╭──

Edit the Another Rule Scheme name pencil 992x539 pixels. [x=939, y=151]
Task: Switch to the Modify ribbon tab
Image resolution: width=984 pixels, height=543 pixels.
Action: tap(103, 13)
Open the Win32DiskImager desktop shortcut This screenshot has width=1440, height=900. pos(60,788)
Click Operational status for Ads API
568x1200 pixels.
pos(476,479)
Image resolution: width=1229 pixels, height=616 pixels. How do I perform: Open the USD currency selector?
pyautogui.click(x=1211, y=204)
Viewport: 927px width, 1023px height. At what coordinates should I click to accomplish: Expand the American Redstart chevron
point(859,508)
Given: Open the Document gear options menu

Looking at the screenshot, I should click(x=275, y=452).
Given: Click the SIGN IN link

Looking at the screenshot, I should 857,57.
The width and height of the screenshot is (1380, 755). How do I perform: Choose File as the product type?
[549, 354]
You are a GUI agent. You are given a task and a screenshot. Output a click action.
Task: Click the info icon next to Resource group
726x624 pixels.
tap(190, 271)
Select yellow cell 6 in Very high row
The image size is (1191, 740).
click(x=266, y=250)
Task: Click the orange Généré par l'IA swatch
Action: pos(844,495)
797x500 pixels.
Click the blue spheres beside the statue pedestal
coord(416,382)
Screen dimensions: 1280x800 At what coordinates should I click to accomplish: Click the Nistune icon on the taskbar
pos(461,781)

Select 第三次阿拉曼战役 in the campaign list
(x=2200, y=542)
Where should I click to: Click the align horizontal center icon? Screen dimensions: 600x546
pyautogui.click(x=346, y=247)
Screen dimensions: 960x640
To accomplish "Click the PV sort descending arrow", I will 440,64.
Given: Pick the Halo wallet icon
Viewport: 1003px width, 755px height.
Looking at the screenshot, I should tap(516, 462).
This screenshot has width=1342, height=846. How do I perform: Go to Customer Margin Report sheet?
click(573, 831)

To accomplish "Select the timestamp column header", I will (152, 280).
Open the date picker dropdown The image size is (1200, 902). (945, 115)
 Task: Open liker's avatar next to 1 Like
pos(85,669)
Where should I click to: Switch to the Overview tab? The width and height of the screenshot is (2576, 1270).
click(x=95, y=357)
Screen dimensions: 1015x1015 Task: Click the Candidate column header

╰──

§ **DIRECTIONS**
From the line holding "Given: Open the Document gear options menu" through the last line above, reproduce each line exactly and add nothing.

§ **EXERCISE ANSWER**
Given: Open the Document gear options menu

Looking at the screenshot, I should click(x=275, y=452).
Given: Click the SIGN IN link

Looking at the screenshot, I should 857,57.
The width and height of the screenshot is (1380, 755). How do I perform: Choose File as the product type?
[549, 354]
You are a GUI agent. You are given a task and a screenshot. Output a click action.
Task: Click the info icon next to Resource group
726x624 pixels.
tap(190, 271)
Select yellow cell 6 in Very high row
The image size is (1191, 740).
click(x=266, y=250)
Task: Click the orange Généré par l'IA swatch
Action: pos(844,495)
797x500 pixels.
Click the blue spheres beside the statue pedestal
coord(416,382)
Screen dimensions: 1280x800 At what coordinates should I click to accomplish: Click the Nistune icon on the taskbar
pos(461,781)

Select 第三次阿拉曼战役 in the campaign list
(x=2200, y=542)
Where should I click to: Click the align horizontal center icon? Screen dimensions: 600x546
pyautogui.click(x=346, y=247)
Screen dimensions: 960x640
To accomplish "Click the PV sort descending arrow", I will 440,64.
Given: Pick the Halo wallet icon
Viewport: 1003px width, 755px height.
Looking at the screenshot, I should tap(516, 462).
This screenshot has width=1342, height=846. How do I perform: Go to Customer Margin Report sheet?
click(573, 831)

To accomplish "Select the timestamp column header", I will (152, 280).
Open the date picker dropdown The image size is (1200, 902). (945, 115)
 Task: Open liker's avatar next to 1 Like
pos(85,669)
Where should I click to: Switch to the Overview tab? The width and height of the screenshot is (2576, 1270).
click(x=95, y=357)
Screen dimensions: 1015x1015 Task: Click the Candidate column header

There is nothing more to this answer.